How Bias Enters Underwriting Models
Understanding the sources of bias is essential before mitigation strategies can work.
Historical Data Reflects Past Discrimination
Machine learning models learn from historical decisions, which often encode decades of discriminatory lending practices. If a bank historically denied mortgages to applicants from certain zip codes, a model trained on that data will learn to associate those zip codes with higher risk. This creates a feedback loop where past discrimination perpetuates future discrimination. Redlining patterns from the 1960s still appear in modern credit models when geographic features serve as proxies for race.
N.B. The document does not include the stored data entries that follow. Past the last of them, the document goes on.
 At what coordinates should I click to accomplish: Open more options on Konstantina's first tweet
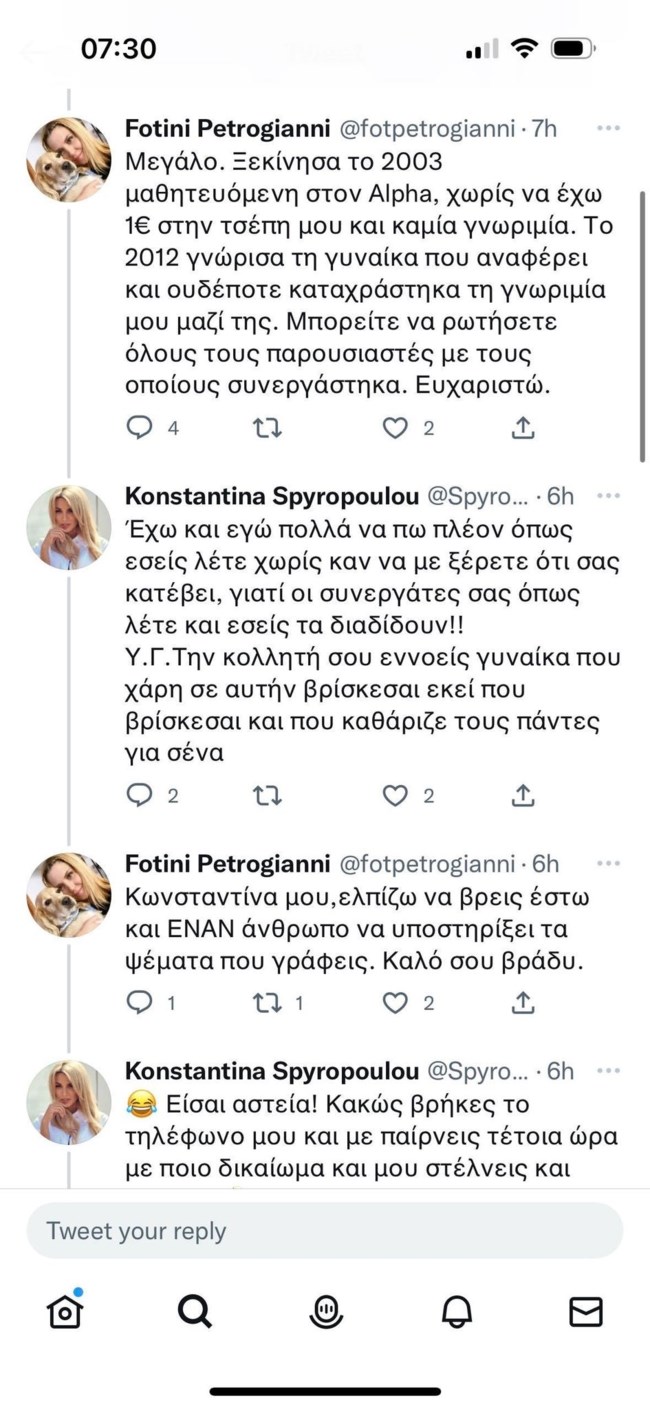pyautogui.click(x=608, y=496)
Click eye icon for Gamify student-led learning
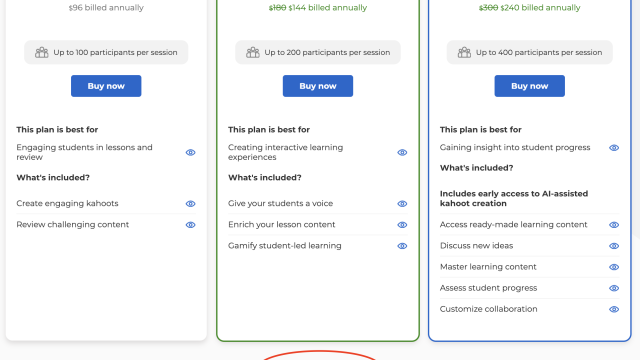Image resolution: width=640 pixels, height=360 pixels. coord(402,246)
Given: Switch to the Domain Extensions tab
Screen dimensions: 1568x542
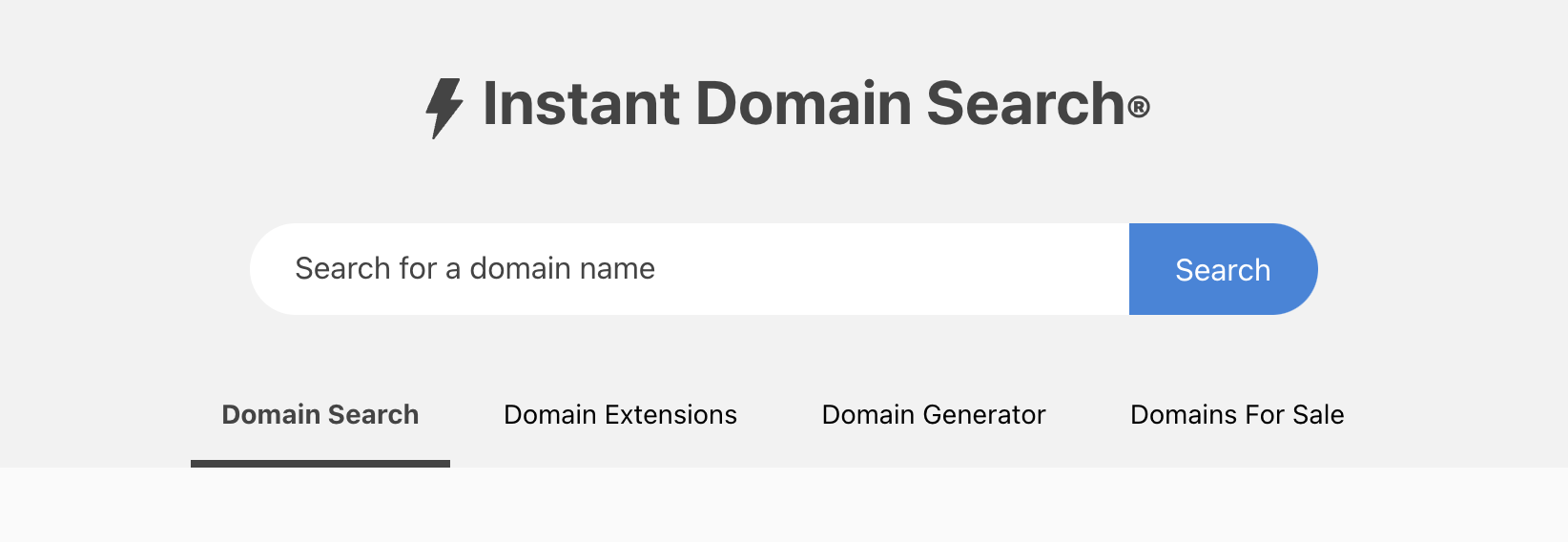Looking at the screenshot, I should tap(620, 415).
Proxy Variables and Feature Correlation
Even when protected attributes like race or gender are excluded, models can discover correlated features that serve as proxies. Zip codes correlate with race and income. First names correlate with gender and ethnicity. Shopping patterns, social media connections, and even the time of day an application is submitted can encode demographic signals. A 2022 study by Stanford University found that 78 percent of alternative data features used in fintech underwriting correlated significantly with at least one protected class.
Unequal Representation in Training Data
When training datasets underrepresent certain populations, models perform worse for those groups. If only 5 percent of historical loan applicants were small business owners in rural areas, the model has less signal to accurately assess their risk. This leads to higher error rates, more false declines, and worse outcomes for underrepresented groups. Stripe and Square have documented this challenge when expanding merchant underwriting to new verticals and geographies.
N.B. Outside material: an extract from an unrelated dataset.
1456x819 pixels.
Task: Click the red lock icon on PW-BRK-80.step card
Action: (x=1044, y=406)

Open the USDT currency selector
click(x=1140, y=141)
Measuring and Testing for Fairness
Financial institutions must implement ongoing testing regimes to detect and quantify bias.
Disparate Impact Analysis
Disparate impact occurs when a neutral policy disproportionately affects a protected group. The CFPB and federal banking regulators use the 80 percent rule as a threshold: if approval rates for a protected group fall below 80 percent of the majority group rate, the model triggers disparate impact concerns. Institutions run these analyses quarterly or whenever models are retrained. JPMorgan Chase publicly disclosed implementing automated disparate impact testing across all consumer lending models in 2023.
Fairness Metrics and Trade Offs
Multiple fairness metrics exist, and they often conflict. Demographic parity requires equal approval rates across groups. Equalized odds requires equal true positive and false positive rates. Calibration requires that a 70 percent approval probability means 70 percent approval regardless of group membership. A model cannot satisfy all metrics simultaneously, forcing institutions to make value judgments about which fairness criteria matter most for their context. According to a 2024 report by Brookings Institution, 62 percent of financial institutions now formally document their fairness metric choices and rationale.
Model Cards and Documentation
Model cards document a models intended use, training data composition, performance across demographic groups, and known limitations. This transparency enables regulators, auditors, and internal stakeholders to assess fairness. The Model Risk Management guidance from the Office of the Comptroller of the Currency, or OCC, known as SR 11 7, requires institutions to maintain documentation of model validation including fairness testing. Google and Microsoft pioneered model cards for public AI systems, and financial regulators now expect similar documentation for underwriting models.
Summary
Bias and fairness in underwriting models demands attention to historical data patterns, proxy variables, and representation gaps that can produce discriminatory outcomes. Financial institutions must implement disparate impact testing, select appropriate fairness metrics, and maintain transparent documentation to meet regulatory expectations and protect customers from algorithmic harm.